Click on the photo box to the right to view a copy of the letter.
“I’m really excited [about the decision] for many different reasons,” said Allison Berry, a community organizer for REACH, a Waltham-based support group for victims of domestic violence.
The program would have certainly had an impact in Waltham, which is home to many different ethnicities, including some Latinos.
Currently, state participation in the program is optional,. By 2013, however, the Secure Communities program will become mandatory for every state.
The federal program would have state and local law enforcers to refer illegal aliens arrested for alleged crimes to federal authorities for possible deportation, according to the DHS Web site.
Berry said she was elated to hear the news. She said she was grateful to the governor for listening to the concerns of Waltham immigrants and others.
“I’m really excited about the work that folks in Waltham have done,” she said.
REACH opposed the program during a public meeting held Berry, today, said that the program would have instilled fear into the immigrant community, in several ways. Immigrants with questionable immigration status might avoid calling police for help in escaping domestic violence situations because of fears they might be deported, Berry said.
“It would be hard for the victims [to contact police],” Berry said.
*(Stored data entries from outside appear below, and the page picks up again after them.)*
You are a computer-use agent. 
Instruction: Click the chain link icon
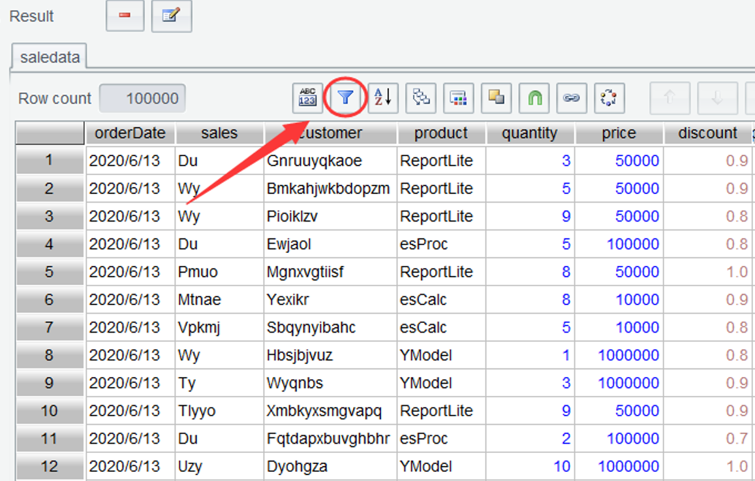[572, 98]
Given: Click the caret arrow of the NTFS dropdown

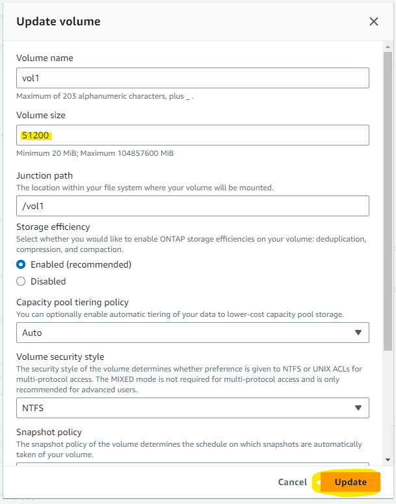Looking at the screenshot, I should [358, 408].
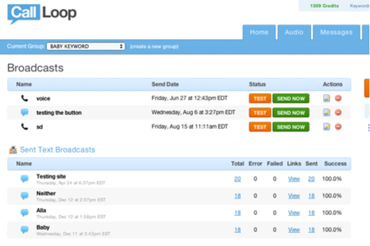The height and width of the screenshot is (246, 370).
Task: Click total count 20 for Testing site
Action: (237, 179)
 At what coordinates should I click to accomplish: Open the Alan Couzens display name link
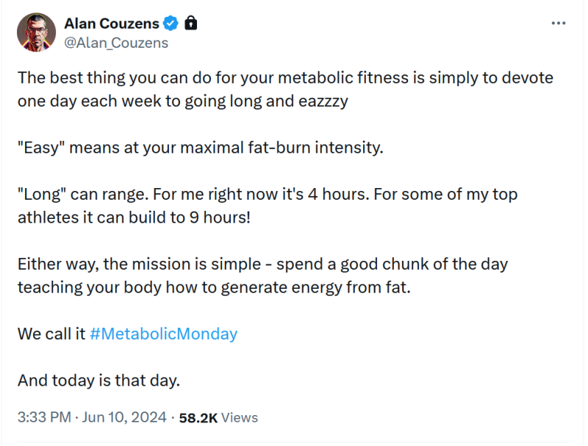[x=112, y=24]
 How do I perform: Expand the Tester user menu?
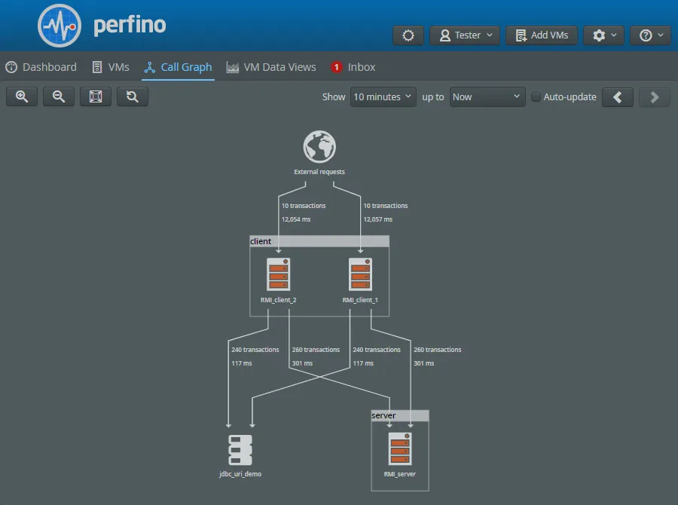[464, 35]
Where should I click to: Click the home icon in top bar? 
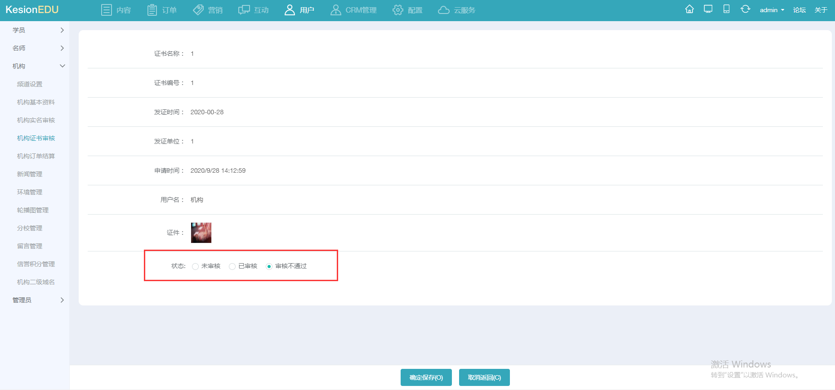pos(689,9)
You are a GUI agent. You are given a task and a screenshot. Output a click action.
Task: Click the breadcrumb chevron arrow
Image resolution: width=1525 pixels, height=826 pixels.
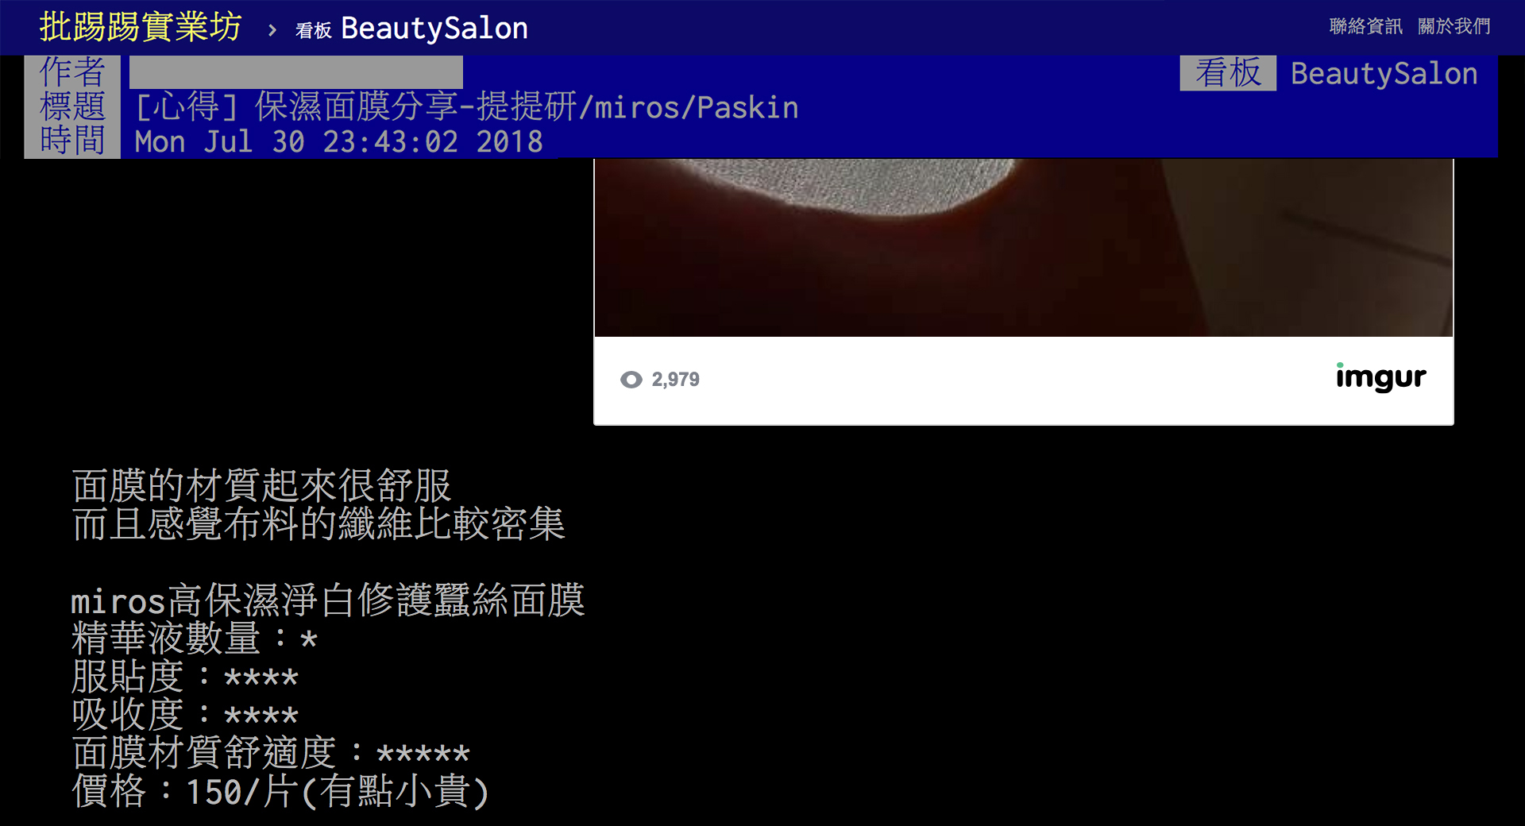(x=272, y=30)
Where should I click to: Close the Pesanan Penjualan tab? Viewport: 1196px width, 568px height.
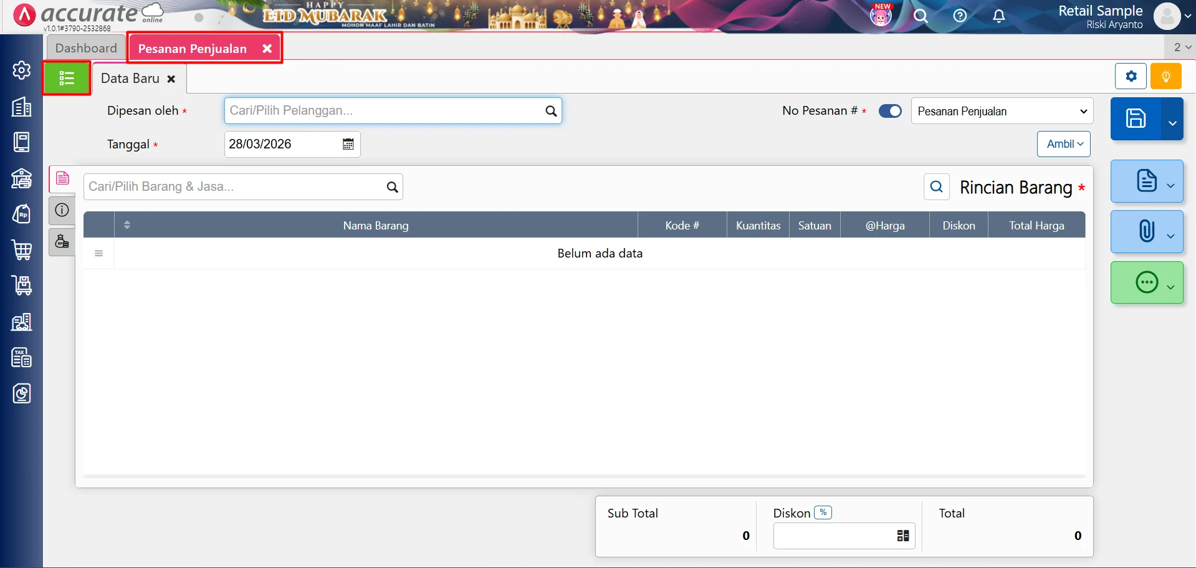tap(267, 49)
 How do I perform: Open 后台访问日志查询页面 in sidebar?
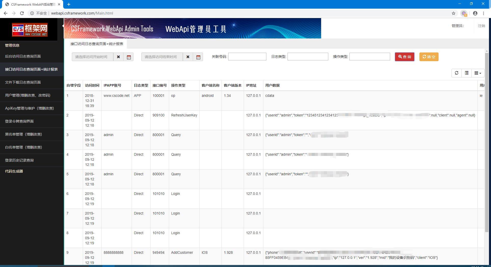point(23,56)
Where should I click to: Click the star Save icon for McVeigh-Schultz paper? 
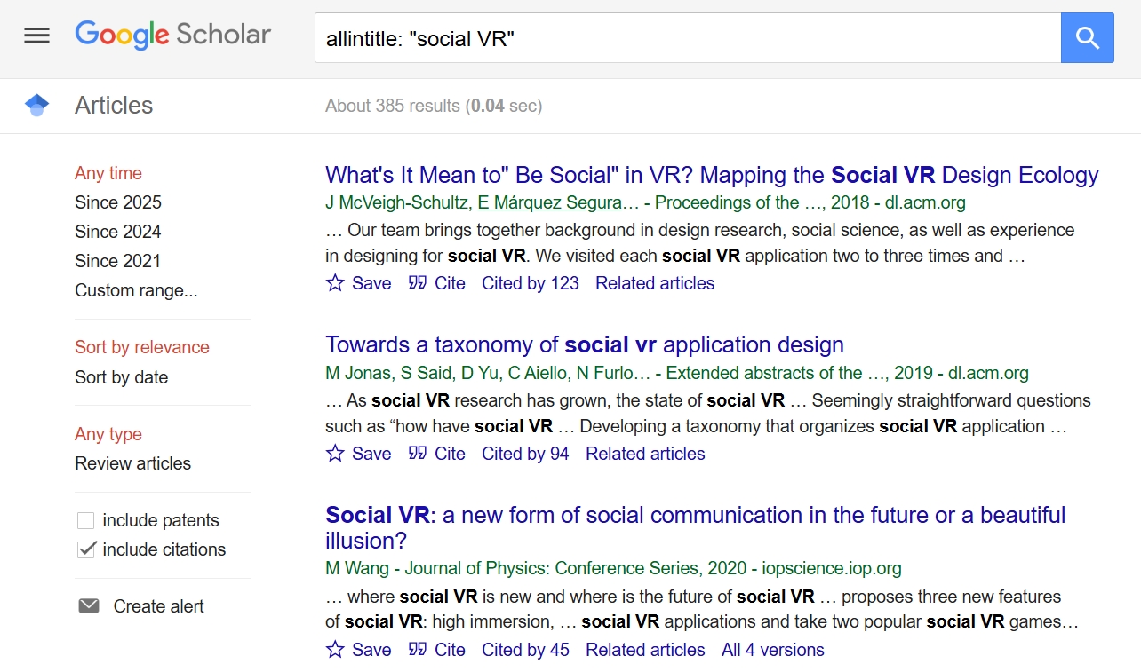click(335, 283)
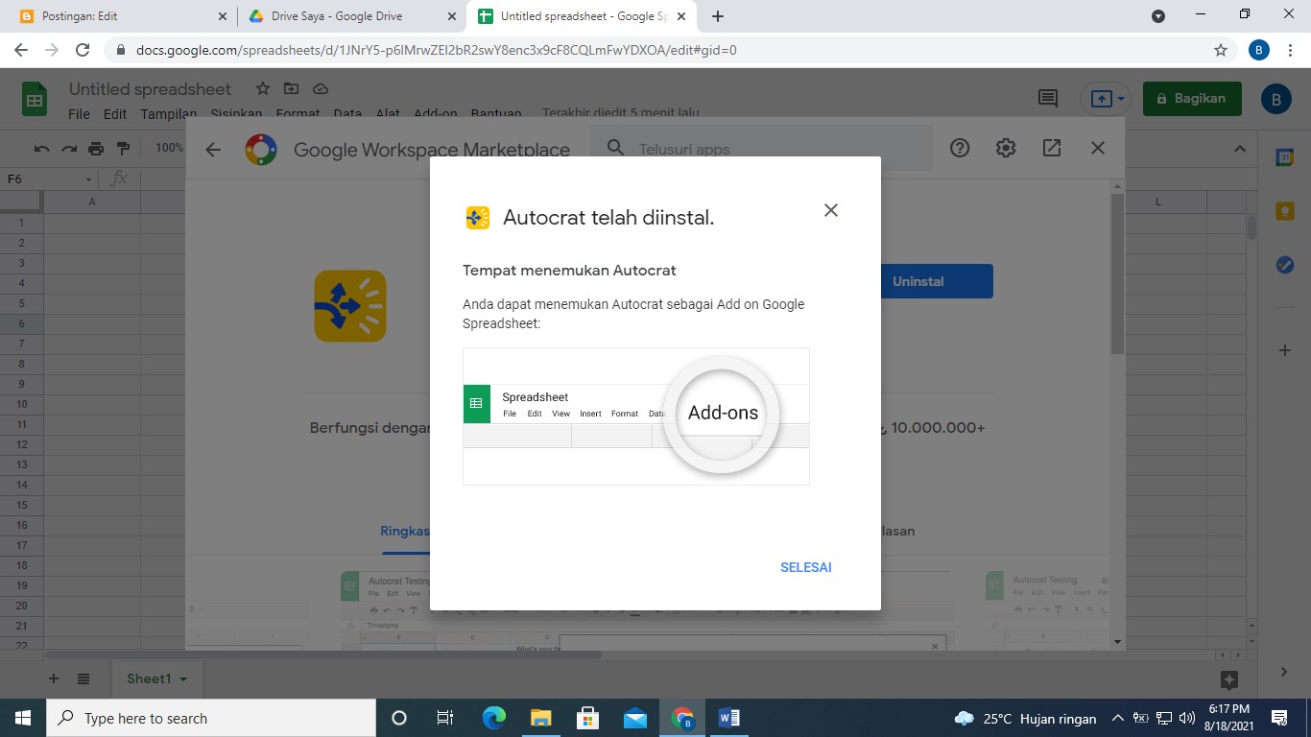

In the letter to the DHS, Heffernan cites several reasons for the decision.
“Through the community meetings we have held around the Commonwealth, residents have expressed concerns about racial profiling as a result of the program,” Heffernan wrote. “Some in law enforcement fear the program is overly overbroad [sic] and may deter the reporting of criminal activity.”
Mayors were also “apprehensive,” that such a program would dampen their relations with immigrant communities, according to the letter.
Despite the decision, the state plans to continue working with federal officials in other ways to enforce immigration laws, according to the letter.